1. Field of the Invention
This invention relates to navigation and communication systems and more particularly to method and apparatus for tactical navigation, communication and identification of a community of aircraft operating in a defined area.
2. Description of the Prior Art
There are several major types of aircraft navigation systems in use at the present time. Each of these types possesses inherent advantages and limitations which render that type suitable for particular applications. The so-called "inertial navigation systems" provide highly accurate aircraft attitude and acceleration information which enable the position of an aircraft to be located by a "dead reckoning" method of navigation. This system utilizes a gyroscopically stabilized platform having three axis accelerometers mounted thereon. The stable platform provides a set of reference axes to which the aircraft azimuth, pitch and roll are compared to provide measurements of the actual attitude of the aircraft. The velocity of the aircraft along each of the three axes are obtained by integrating the accelerometer output signals. When coordinates representing the initial or starting position of the aircraft are fed into the system, this arrangement provides excellent navigation information for aircraft navigation in a defined area of the earth's surface permitting the actual location of the aircraft to be determined without reference to other systems. However, the gyroscopically stabilized platform is subject to drift and other errors which render the system suitable for short term use only.
Radio navigation systems such as Loran, Tacan, and Omega supply georeferenced positional information to an aircraft so that the position of the aircraft on the earth's surface may be determined with a fair degree of accuracy. The Loran and Omega systems are so-called "hyperbolic systems" wherein the position of the aircraft along two intersecting hyperbolic lines is determined by measuring the time delay of transmitted radio signals from two pairs of stations located on the earth's surface. The Tacan system is a so-called "rho-theta system" which provides range and bearing information for the aircraft with respect to a plurality of radio beacons. Although systems of this type provide stable, long term georeferenced navigational information, the information supplied is of a lower order of accuracy for short term use than that obtained from inertial navigation systems. Furthermore, it is difficult to provide global coverage systems of this type without establishing an extensive chain of transmitting stations.
The third major type of navigation system is the so-called "satellite system". In this type of system, a plurality of radio wave transmitting satellites are caused to circle the earth at predetermined times and in predetermined orbits so that measurement of the radio waves from the satellites permits an aircraft or other space vehicle to determine its three dimensional position and velocity with respect to the earth's surface. Although this type of navigation system facilitates global coverage and provides position and velocity accuracy which is geometry sensitive and growth bounded, the short term accuracy of the navigational information supplied is of a lower order than that obtainable from the inertial systems or radio navigation systems. Additionally, a system user must be supplied with complex and expensive receiving equipment which renders the system prohibitively expensive for tactical navigation in a defined area.

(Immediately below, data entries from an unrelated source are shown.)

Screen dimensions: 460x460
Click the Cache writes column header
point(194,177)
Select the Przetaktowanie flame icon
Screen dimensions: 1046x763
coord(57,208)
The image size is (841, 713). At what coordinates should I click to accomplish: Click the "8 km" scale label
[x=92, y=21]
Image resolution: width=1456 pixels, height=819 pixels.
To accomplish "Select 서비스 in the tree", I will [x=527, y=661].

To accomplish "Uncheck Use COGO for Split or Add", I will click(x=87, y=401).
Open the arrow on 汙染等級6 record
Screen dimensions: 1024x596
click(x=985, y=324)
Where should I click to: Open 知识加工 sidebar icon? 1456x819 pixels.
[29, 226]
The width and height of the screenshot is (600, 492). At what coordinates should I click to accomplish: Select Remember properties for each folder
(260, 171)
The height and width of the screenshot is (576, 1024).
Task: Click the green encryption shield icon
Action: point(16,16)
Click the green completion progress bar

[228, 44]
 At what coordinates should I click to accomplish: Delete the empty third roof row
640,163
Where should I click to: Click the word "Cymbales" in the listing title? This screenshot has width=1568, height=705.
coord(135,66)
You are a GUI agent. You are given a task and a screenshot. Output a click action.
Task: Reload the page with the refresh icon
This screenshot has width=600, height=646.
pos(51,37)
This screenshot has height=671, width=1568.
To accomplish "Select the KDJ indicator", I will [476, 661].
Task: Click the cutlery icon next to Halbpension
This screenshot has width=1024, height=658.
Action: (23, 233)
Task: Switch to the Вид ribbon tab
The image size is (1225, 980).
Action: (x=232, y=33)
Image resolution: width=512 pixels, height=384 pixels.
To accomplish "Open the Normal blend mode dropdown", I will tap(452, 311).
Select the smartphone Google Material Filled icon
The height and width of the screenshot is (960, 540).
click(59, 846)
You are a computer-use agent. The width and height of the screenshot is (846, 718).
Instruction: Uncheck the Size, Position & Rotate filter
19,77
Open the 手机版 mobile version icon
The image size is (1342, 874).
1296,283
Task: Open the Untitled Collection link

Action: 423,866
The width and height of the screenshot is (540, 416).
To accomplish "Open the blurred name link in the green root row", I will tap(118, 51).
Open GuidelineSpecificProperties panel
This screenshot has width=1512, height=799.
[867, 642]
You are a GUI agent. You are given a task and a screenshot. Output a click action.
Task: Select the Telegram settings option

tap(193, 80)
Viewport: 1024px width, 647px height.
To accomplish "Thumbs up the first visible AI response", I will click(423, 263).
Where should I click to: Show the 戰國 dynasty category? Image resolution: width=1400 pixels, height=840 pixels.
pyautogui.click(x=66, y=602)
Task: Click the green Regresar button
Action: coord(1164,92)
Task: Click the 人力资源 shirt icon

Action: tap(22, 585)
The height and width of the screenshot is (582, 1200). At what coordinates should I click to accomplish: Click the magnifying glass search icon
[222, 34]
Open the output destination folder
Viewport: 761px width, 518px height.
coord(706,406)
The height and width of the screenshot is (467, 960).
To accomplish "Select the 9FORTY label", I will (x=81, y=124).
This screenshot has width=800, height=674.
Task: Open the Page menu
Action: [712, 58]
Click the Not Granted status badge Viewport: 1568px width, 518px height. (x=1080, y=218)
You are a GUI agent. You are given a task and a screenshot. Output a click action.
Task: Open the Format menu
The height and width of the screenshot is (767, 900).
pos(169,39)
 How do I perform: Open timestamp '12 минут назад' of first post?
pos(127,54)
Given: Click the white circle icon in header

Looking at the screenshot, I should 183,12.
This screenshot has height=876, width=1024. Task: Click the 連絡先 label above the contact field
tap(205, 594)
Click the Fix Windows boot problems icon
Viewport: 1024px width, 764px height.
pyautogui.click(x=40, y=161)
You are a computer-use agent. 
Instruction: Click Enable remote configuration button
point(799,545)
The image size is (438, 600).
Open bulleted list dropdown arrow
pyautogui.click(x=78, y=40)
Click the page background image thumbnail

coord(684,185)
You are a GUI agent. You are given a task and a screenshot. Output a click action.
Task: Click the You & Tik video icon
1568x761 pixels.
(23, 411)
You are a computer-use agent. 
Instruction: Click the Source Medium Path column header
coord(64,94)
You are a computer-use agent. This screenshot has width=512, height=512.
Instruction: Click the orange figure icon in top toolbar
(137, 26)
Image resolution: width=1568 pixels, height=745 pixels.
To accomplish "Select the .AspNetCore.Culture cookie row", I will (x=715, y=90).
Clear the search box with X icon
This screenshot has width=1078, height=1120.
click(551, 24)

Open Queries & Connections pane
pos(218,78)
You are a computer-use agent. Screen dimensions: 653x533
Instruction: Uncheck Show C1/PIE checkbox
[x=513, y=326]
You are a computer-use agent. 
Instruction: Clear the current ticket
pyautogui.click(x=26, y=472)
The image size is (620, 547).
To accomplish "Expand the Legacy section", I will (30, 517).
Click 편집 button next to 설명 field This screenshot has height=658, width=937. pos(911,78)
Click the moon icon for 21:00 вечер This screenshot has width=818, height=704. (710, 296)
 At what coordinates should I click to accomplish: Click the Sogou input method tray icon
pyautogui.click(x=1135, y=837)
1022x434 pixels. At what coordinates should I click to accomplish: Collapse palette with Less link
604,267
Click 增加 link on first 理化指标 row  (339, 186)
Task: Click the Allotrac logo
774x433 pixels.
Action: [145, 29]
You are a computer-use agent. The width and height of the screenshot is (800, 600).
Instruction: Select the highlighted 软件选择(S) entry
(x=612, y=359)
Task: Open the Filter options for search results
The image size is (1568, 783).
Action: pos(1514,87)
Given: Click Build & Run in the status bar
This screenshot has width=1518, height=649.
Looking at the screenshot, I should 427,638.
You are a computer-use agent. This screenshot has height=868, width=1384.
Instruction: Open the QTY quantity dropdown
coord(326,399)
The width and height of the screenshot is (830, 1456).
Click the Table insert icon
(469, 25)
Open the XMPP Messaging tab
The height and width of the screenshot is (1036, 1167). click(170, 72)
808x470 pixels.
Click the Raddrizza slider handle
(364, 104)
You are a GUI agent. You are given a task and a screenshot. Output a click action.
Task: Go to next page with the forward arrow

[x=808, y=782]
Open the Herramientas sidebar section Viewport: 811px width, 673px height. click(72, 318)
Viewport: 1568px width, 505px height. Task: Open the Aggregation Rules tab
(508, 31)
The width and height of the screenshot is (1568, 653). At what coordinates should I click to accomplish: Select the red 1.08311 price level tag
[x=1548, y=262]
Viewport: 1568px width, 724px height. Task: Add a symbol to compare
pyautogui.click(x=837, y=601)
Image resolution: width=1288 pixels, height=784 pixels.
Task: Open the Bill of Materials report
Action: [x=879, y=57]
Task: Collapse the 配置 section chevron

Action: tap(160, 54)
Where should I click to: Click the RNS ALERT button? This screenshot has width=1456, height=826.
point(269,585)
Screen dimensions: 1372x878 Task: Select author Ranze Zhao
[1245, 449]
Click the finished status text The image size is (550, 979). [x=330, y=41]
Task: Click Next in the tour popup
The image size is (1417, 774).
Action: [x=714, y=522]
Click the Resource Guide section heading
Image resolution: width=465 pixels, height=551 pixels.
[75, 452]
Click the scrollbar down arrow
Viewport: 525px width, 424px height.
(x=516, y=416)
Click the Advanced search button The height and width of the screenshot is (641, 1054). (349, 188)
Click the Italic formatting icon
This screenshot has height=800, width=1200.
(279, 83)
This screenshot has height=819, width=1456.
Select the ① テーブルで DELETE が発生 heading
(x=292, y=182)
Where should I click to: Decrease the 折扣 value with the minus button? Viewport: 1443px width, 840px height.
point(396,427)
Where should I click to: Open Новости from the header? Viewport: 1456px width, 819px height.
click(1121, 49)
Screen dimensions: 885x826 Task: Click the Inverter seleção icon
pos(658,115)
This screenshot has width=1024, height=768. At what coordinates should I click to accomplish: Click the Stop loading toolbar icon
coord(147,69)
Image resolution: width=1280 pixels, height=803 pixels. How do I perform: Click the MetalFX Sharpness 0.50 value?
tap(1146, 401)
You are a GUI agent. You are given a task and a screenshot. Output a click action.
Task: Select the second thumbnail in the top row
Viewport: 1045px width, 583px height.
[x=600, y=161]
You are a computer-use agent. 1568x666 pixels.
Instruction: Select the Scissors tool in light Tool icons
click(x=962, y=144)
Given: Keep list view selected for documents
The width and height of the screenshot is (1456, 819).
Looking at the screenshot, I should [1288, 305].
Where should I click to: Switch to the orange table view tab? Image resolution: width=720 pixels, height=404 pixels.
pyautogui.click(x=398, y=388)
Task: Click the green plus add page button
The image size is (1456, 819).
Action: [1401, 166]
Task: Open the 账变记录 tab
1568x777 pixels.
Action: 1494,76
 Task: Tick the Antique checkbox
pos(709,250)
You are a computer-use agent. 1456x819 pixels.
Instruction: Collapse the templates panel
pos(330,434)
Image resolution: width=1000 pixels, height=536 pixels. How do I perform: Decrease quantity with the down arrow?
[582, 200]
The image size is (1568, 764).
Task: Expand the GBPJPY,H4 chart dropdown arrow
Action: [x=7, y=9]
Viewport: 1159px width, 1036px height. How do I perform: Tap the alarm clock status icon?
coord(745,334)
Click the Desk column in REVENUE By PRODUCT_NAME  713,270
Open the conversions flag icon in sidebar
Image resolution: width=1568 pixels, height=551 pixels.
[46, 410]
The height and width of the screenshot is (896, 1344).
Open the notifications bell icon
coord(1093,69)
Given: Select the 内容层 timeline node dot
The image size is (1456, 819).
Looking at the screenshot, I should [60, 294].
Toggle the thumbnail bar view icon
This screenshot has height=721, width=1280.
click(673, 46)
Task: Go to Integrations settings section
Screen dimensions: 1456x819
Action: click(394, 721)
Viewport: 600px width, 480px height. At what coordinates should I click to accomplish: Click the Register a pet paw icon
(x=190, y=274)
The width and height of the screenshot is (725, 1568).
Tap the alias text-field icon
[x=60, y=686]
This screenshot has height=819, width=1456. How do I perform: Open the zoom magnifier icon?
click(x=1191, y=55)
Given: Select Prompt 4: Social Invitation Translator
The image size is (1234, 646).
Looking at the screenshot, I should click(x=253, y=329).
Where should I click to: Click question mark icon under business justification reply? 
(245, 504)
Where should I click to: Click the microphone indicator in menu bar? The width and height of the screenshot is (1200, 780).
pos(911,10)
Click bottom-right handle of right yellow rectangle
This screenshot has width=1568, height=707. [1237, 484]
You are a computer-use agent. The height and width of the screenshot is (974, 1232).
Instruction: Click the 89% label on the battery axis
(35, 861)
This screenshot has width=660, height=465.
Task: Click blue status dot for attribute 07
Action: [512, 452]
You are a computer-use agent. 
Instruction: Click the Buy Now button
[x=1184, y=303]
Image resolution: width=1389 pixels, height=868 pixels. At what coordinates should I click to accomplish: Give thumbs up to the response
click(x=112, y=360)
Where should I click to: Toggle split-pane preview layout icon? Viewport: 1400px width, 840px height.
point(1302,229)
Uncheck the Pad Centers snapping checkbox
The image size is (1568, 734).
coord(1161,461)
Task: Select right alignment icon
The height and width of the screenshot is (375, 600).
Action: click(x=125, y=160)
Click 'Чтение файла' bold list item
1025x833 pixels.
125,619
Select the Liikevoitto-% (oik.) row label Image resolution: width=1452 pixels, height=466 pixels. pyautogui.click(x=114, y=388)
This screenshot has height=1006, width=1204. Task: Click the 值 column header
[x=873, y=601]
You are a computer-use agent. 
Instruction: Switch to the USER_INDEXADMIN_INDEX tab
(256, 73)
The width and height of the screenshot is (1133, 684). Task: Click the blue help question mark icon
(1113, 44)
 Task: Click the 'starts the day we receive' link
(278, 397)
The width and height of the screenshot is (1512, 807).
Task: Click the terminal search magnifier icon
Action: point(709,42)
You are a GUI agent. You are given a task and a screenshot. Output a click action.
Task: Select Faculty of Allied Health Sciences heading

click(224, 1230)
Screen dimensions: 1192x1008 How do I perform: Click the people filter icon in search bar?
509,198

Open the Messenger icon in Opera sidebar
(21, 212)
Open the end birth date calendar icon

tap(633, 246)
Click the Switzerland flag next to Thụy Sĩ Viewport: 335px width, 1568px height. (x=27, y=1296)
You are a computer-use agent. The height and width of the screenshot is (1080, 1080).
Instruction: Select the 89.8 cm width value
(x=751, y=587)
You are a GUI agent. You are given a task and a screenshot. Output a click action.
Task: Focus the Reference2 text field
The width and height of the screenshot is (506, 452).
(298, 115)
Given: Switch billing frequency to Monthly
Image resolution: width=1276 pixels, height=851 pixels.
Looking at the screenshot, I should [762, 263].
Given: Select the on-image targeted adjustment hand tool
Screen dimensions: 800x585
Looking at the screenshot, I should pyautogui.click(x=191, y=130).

From the foregoing discussion, it is believed apparent that none of the major types of navigational systems in present day use meets all of the requirements of a given application. Furthermore, an aircraft engaged in a tactical mission in a defined area on the earth's surface does not require the expensive and bulky equipment needed for satisfactory long range navigation, while an aircraft engaged in a long distance flight does not need the high degree of positional accuracy which an aircraft may require during takeoff or landing. In military and naval applications, "tactical" operations are often conducted by aircraft and ships in a limited or defined area on the earth's surface. During the course of these operations, many different aircraft and ships may be engaged in missions in the tactical area and consequently, positional and velocity information for each aircraft and ship in the operating "community" must be known with a high degree of accuracy to permit the close coordination of action required by modern military practice. For example, it is extremely important that aircraft in the tactical community engaged in reconnaissance and close air support for ground troops be furnished with navigational information of a high order which permits ground positions to be ascertained with great accuracy.
Similar requirements are also imposed upon aircraft and ships engaged in many civilian operations, such as search and rescue operations, for example. For maximum efficiency and thorough coverage of the area being searched, the position and velocity of each aircraft and ship in the tactical search area should be known with respect to every other aircraft and ship in the area. When the object of the search is located by an aircraft, it is important that the aircraft be able to ascertain and communicate the exact position of the object to the other members of the search group. In both military and civilian tactical operations, it is, of course, desirable that the command and control functions be capable of being exercised by one or more of the aircraft in the community. It is also desirable that the command and control functions be readily shifted from one aircraft or ship in the community to another aircraft or ship without loss of accuracy or stored data. In some applications, it is desirable that the members of the tactical community be identified as belonging to the community before being allowed to participate in the navigational data available. An example of such identification functions would be the military IFF ("identification friend or foe"). Finally, in military tactical operations it is extremely desirable that the overall operation be monitored by the area command unit without the emission by the command unit of electromagnetic radiation of any kind which would lead the enemy to the location of the command unit.
A suitable navigation system should, of course, provide the required navigational information with the required degree of accuracy, should be of compact size and weight, and should contain a minimum number of components. The system should also exhibit operating flexibility, be self-contained, and be capable of use in a wide variety of aircraft, ships and other vehicles. Additionally, the system design should be such as to permit maximum use of existing navigation technology and also be flexible enough to permit use of navigation technology developed in the future without making substantial changes in the overall system .